*** Records provided ***
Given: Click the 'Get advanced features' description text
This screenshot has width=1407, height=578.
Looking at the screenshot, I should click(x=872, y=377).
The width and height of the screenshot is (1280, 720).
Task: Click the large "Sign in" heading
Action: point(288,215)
*** End of Records provided ***
**Exercise details**
With no line skipped, repeat the records exactly.

**Written answer**
Given: Click the 'Get advanced features' description text
This screenshot has width=1407, height=578.
Looking at the screenshot, I should click(x=872, y=377).
The width and height of the screenshot is (1280, 720).
Task: Click the large "Sign in" heading
Action: point(288,215)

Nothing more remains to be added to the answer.